If you haven’t been shopping for a TV in a while, it can be confusing with a lot of new high tech terms to learn.
“You’ll see a lot more 4K TVs. Those are TVs with higher resolution screens,” said James Willcox, Consumer Reports Electronics Editor.
4K, UHD and ultra high definition all refer to the same thing, TVs that have four times as many pixels as regular HDTVs which can mean a sharper, more detailed picture.
"And, more of the TVs are smart TVs that can connect to the internet,” said Wilcox.
That means you’re able to access streaming video services like Netflix or Amazon directly from the TV without having to use a media player like Roku or Apple TV.
HDR is becoming more common, but what the heck is it?
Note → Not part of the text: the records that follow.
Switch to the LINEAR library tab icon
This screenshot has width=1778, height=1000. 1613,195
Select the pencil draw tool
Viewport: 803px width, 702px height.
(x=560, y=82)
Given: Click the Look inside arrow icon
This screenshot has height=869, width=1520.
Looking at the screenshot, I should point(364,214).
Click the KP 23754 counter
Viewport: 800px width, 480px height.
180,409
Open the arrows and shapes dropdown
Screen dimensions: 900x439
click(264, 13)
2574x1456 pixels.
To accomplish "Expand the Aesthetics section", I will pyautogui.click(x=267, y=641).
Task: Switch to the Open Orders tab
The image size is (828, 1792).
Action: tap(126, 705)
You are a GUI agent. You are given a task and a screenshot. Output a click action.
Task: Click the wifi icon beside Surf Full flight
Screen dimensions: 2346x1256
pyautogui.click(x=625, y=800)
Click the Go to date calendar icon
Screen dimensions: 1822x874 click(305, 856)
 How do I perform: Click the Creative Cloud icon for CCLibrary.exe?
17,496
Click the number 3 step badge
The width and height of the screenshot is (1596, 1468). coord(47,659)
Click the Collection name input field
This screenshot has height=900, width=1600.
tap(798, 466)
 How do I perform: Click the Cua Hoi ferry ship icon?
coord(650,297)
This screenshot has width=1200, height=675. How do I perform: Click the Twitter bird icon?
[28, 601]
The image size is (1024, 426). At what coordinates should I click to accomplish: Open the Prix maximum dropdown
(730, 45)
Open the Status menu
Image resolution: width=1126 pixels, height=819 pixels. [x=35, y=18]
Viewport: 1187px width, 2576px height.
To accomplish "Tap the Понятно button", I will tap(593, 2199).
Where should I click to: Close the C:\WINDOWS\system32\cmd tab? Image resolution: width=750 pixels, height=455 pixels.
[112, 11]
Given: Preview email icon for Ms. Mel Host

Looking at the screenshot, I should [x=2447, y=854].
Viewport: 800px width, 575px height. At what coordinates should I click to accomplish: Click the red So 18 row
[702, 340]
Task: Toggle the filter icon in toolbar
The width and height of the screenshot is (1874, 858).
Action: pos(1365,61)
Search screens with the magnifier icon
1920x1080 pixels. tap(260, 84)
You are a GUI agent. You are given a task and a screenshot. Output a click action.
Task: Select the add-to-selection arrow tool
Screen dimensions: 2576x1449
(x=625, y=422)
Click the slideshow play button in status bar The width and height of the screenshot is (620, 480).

“HDR or high dynamic range technology, can boost a TV’s brightness, colors and contrast so that the images you see are closer to like what you see in real life,” Wilcox explained.
Something that comes along with the better HDR performers is a wide color gamut.
“It’s sort of like giving your TV a bigger box of crayons to play with," Wilcox said. "So, you get different ranges of colors and you get smoother transitions when you move from like a deeper red into an orange.”
If you’re in the market for a higher-end TV, you’ll see the term OLED, which stands for organic light-emitting diodes. An OLED TV’s black levels are truly black, so colors look more vibrant and images seem to really pop off the screen. OLEDs are still pricey, but Consumer Reports expects prices to fall as more companies start making them.